### Work order
All of the entries must be duplicated exactly.

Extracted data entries
BEGIN

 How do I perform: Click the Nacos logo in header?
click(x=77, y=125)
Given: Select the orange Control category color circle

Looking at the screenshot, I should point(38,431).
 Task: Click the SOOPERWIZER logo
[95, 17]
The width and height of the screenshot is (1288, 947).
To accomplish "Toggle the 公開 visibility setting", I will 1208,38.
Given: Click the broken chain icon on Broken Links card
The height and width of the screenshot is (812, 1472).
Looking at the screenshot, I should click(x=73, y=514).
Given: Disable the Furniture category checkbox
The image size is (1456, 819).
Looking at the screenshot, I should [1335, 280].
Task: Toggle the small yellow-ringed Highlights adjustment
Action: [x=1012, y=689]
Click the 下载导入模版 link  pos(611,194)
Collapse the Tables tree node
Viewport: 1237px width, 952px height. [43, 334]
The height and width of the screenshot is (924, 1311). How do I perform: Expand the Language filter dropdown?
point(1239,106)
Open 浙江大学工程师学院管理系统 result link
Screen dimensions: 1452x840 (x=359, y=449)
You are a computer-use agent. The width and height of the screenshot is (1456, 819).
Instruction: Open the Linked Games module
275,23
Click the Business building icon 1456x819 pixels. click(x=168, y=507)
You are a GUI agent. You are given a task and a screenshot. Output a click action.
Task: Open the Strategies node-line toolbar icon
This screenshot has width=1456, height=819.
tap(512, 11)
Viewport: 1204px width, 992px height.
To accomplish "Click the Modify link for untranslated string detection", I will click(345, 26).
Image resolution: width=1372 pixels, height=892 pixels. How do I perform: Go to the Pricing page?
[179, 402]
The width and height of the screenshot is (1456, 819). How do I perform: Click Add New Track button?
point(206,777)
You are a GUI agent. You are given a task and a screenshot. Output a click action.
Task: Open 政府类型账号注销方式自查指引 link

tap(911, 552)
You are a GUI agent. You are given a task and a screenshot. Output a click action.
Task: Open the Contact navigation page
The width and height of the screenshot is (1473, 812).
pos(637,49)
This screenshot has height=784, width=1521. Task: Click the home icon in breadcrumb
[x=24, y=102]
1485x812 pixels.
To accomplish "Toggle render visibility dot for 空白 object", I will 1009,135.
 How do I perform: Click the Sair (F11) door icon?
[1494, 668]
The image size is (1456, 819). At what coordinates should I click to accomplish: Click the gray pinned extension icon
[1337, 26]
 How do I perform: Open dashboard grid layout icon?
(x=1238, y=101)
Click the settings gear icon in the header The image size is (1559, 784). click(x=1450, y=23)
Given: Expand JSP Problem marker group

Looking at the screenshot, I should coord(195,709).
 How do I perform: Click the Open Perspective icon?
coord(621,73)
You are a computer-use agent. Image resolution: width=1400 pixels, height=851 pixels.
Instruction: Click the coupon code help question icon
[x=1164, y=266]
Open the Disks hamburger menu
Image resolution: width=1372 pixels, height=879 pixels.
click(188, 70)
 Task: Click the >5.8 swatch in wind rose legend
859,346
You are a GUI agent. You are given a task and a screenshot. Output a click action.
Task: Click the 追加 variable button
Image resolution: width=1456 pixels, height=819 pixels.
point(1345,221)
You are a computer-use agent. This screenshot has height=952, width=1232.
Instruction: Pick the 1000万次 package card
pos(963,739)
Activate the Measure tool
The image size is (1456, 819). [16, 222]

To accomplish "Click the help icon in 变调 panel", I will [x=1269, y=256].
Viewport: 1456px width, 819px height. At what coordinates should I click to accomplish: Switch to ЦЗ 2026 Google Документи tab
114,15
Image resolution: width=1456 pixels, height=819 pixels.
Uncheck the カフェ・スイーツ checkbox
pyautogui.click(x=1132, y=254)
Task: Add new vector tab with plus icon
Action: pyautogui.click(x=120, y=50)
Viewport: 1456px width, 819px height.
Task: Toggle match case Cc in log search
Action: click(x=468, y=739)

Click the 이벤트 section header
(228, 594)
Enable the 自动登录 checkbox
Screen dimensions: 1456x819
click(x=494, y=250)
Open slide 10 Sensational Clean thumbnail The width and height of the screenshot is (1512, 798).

END

### Answer section
 How do I perform: Click the Nacos logo in header?
click(x=77, y=125)
Given: Select the orange Control category color circle

Looking at the screenshot, I should point(38,431).
 Task: Click the SOOPERWIZER logo
[95, 17]
The width and height of the screenshot is (1288, 947).
To accomplish "Toggle the 公開 visibility setting", I will 1208,38.
Given: Click the broken chain icon on Broken Links card
The height and width of the screenshot is (812, 1472).
Looking at the screenshot, I should click(x=73, y=514).
Given: Disable the Furniture category checkbox
The image size is (1456, 819).
Looking at the screenshot, I should [1335, 280].
Task: Toggle the small yellow-ringed Highlights adjustment
Action: [x=1012, y=689]
Click the 下载导入模版 link  pos(611,194)
Collapse the Tables tree node
Viewport: 1237px width, 952px height. [43, 334]
The height and width of the screenshot is (924, 1311). How do I perform: Expand the Language filter dropdown?
point(1239,106)
Open 浙江大学工程师学院管理系统 result link
Screen dimensions: 1452x840 (x=359, y=449)
You are a computer-use agent. The width and height of the screenshot is (1456, 819).
Instruction: Open the Linked Games module
275,23
Click the Business building icon 1456x819 pixels. click(x=168, y=507)
You are a GUI agent. You are given a task and a screenshot. Output a click action.
Task: Open the Strategies node-line toolbar icon
This screenshot has width=1456, height=819.
tap(512, 11)
Viewport: 1204px width, 992px height.
To accomplish "Click the Modify link for untranslated string detection", I will click(345, 26).
Image resolution: width=1372 pixels, height=892 pixels. How do I perform: Go to the Pricing page?
[179, 402]
The width and height of the screenshot is (1456, 819). How do I perform: Click Add New Track button?
point(206,777)
You are a GUI agent. You are given a task and a screenshot. Output a click action.
Task: Open 政府类型账号注销方式自查指引 link

tap(911, 552)
You are a GUI agent. You are given a task and a screenshot. Output a click action.
Task: Open the Contact navigation page
The width and height of the screenshot is (1473, 812).
pos(637,49)
This screenshot has height=784, width=1521. Task: Click the home icon in breadcrumb
[x=24, y=102]
1485x812 pixels.
To accomplish "Toggle render visibility dot for 空白 object", I will 1009,135.
 How do I perform: Click the Sair (F11) door icon?
[1494, 668]
The image size is (1456, 819). At what coordinates should I click to accomplish: Click the gray pinned extension icon
[1337, 26]
 How do I perform: Open dashboard grid layout icon?
(x=1238, y=101)
Click the settings gear icon in the header The image size is (1559, 784). click(x=1450, y=23)
Given: Expand JSP Problem marker group

Looking at the screenshot, I should coord(195,709).
 How do I perform: Click the Open Perspective icon?
coord(621,73)
You are a computer-use agent. Image resolution: width=1400 pixels, height=851 pixels.
Instruction: Click the coupon code help question icon
[x=1164, y=266]
Open the Disks hamburger menu
Image resolution: width=1372 pixels, height=879 pixels.
click(188, 70)
 Task: Click the >5.8 swatch in wind rose legend
859,346
You are a GUI agent. You are given a task and a screenshot. Output a click action.
Task: Click the 追加 variable button
Image resolution: width=1456 pixels, height=819 pixels.
point(1345,221)
You are a computer-use agent. This screenshot has height=952, width=1232.
Instruction: Pick the 1000万次 package card
pos(963,739)
Activate the Measure tool
The image size is (1456, 819). [16, 222]

To accomplish "Click the help icon in 变调 panel", I will [x=1269, y=256].
Viewport: 1456px width, 819px height. At what coordinates should I click to accomplish: Switch to ЦЗ 2026 Google Документи tab
114,15
Image resolution: width=1456 pixels, height=819 pixels.
Uncheck the カフェ・スイーツ checkbox
pyautogui.click(x=1132, y=254)
Task: Add new vector tab with plus icon
Action: pyautogui.click(x=120, y=50)
Viewport: 1456px width, 819px height.
Task: Toggle match case Cc in log search
Action: click(x=468, y=739)

Click the 이벤트 section header
(228, 594)
Enable the 自动登录 checkbox
Screen dimensions: 1456x819
click(x=494, y=250)
Open slide 10 Sensational Clean thumbnail The width and height of the screenshot is (1512, 798).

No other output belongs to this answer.